#### [Task brief]
Leave out the images and repeat every entry below exactly.
--- Task inputs Enclosed Below ---
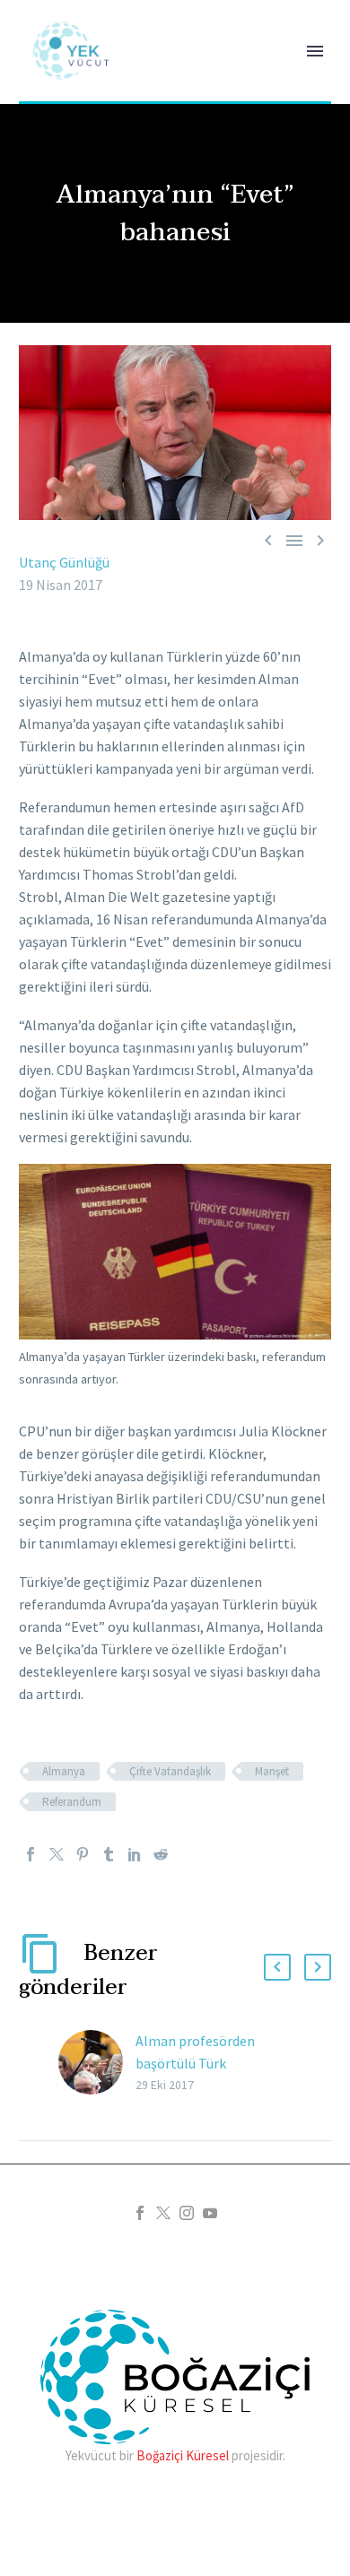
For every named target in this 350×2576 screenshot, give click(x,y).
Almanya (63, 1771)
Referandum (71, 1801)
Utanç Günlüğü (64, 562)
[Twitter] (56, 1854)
--- End of Enclosed Task inputs ---
#### [Answer section]
For every named target in this 350×2576 screenshot, give click(x,y).
Almanya (63, 1771)
Referandum (71, 1801)
Utanç Günlüğü (64, 562)
[Twitter] (56, 1854)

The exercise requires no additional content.